:: SOURCE PASSAGE ::
---

The annual festival of football frenzy and consumer excess is on the horizon. Parties will abound. Millions will order pizza and wings, fried chicken and beer and Chinese food. Millions of delivery drivers will zoom back and forth, hustling from their cars to doorsteps and back again.
And nearly all of them will be risking their future.
Substandard wages and the hope of tips fuel the delivery sector of the gig economy. Most drivers are supplementing other low-income jobs, just trying to pay the monthly bills.
Many are happy for an opportunity to make extra cash while setting their own hours, and some are quite pleased with the extra income. It has an upside.
But the gig comes with a hidden catch. If drivers are involved in an automobile accident while making deliveries, their auto insurance company will almost certainly deny the claim, leaving them in the lurch.
I learned this the hard way. One of our adult children, still included in our family policy, was involved in a minor accident on a rainy night while delivering sandwiches for Jimmy John’s. He told the truth when grilled by an investigator from my insurance company, and the company immediately denied any responsibility.

---

:: DATASET CONTENT ::
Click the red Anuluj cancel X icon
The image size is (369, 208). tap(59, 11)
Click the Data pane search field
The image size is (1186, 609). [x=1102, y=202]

---

:: GIVEN INSTRUCTION ::
Copy the passage above about delivery drivers and auto insurance word for word, starting at "The annual festival" and ending at "risking their future.".

:: TASK SOLUTION ::
The annual festival of football frenzy and consumer excess is on the horizon. Parties will abound. Millions will order pizza and wings, fried chicken and beer and Chinese food. Millions of delivery drivers will zoom back and forth, hustling from their cars to doorsteps and back again.
And nearly all of them will be risking their future.